Performance: Set Analysis vs. IF vs. Multiplication

One of the articles in the Wiki is "Using Flags to avoid IF formulas". The advice certainly seems straightforward and correct on the surface. Yes, doing an IF with a flag should be faster than a more complicated conditional. Yes, it makes sense to have a flag with values 1 and null() to avoid distortions of aggregations (depending on the type of aggregation, anyway). Yes, you can multiply by such a flag instead of doing an IF.

So really, the article itself seems correct, if perhaps incomplete, since it doesn't show any real testing results, and relies instead on a single performance anecdote.

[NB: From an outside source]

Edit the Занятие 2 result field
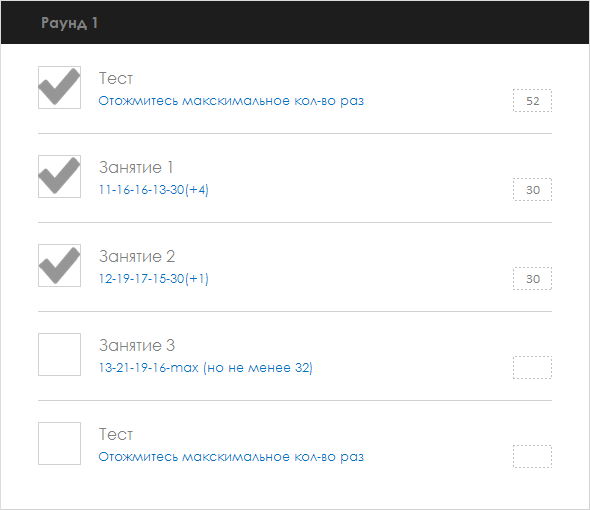The height and width of the screenshot is (510, 590). (532, 279)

But it was one of the COMMENTS that piqued my interest. Specifically, "SET ANALYSIS is faster than IF, but still slower than a simple multiplication". Based on my understanding of what the computer would have to do for each, I would expect IF to be slightly faster than multiplication, and set analysis to be MUCH faster than either.

Set analysis should be fastest because it takes advantage of QlikView's selection engine to simply toss out all of the rows that don't match. It doesn't even look at the other rows, so it should pull further and further ahead the fewer the number of matching rows. And IF should be next, because checking that one value equals another value is a faster operation than multiplying two values together.

And on my computer, at least, I appear to be right. My analysis also suggests that flags are faster than more complicated comparisons, as we would reasonably expect.

I built a 10,000,000 row table with each row being for one of three customers, and including a random value and random sales. I then built a matrix of charts. The basic idea of each chart was to sum matching sales by customer, where the match was defined by the random value so as to include a specified percentage of rows. I compared set analysis to IF to multiplication. I compared checking the condition vs. checking a 1/0 flag vs. checking a 1/null() flag. I compared at 1/2%, 5% or 50% of the rows of the table being matches.

To make sure I wasn't using any cached data in any way, I rebooted my computer, brought up QlikView, and loaded the file.

Here is the file if you want to try to either duplicate or disprove my results. And perhaps there is a reason why the results are invalid, and perhaps you can come up with a better test.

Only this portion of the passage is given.